Gordon's success later led him to run all of Rothstein's bootlegging on most of East coast, specifically NY and NJ , and importing large amounts of Canadian whiskey over the U.S.–Canadian border. Gordon, now earning an estimated $2 million a year, began buying numerous breweries and distilleries as well as owning several speak easys. Gordon began to be known to live extravagantly, traveling in limosines and living regularly in prominent Manhattan hotel suites, as well as owning mansions built for him in New York and Philadelphia.

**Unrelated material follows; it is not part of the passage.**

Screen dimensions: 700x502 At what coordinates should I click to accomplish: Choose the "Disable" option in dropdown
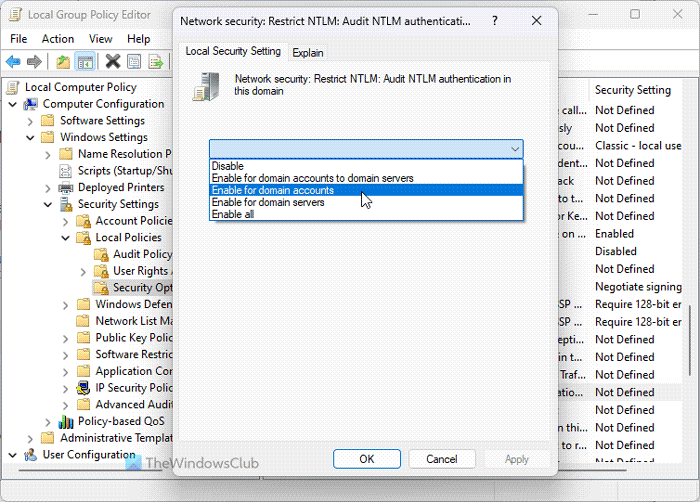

With Rothstein's death in 1928, Gordon's position began to decline. He made an alliance with future Nationa Crime Syndicate founders Lucky Luciano, Lepke, and Meyer Lansky. Gordon, however, constantly fought with Lansky over bootlegging and gambling interests and soon an unofficial gang war began between the two; several associates on each side were killed. Lansky, with Luciano, supplied New York District Attorney Thomas E. Dewey with information leading to Gordon's conviction on charges of tax evasion in 1933. Gordon was sentenced to ten years' imprisonment.

Upon Gordon's release, he found his gang long since disbanded and his former political connections no longer willing to respond. He was said to have remarked to a reporter, "Waxey Gordon is dead. Meet Irving Wexler, salesman."

Gordon, however, soon began operating illegal gambling in New Jersey, then moved to selling narcotics. In 1951, Gordon was arrested for selling heroin to an undercover police officer. The 62-year-old gangster reportedly offered the detective all his money in exchange for his release. When the detective refused, Gordon pleaded with the detective to kill him instead of arresting him for "peddling junk." Gordon was later convicted and sentenced to 25 years' imprisonment in Alcatraz, where he died of a heart attack on June 24, 1952.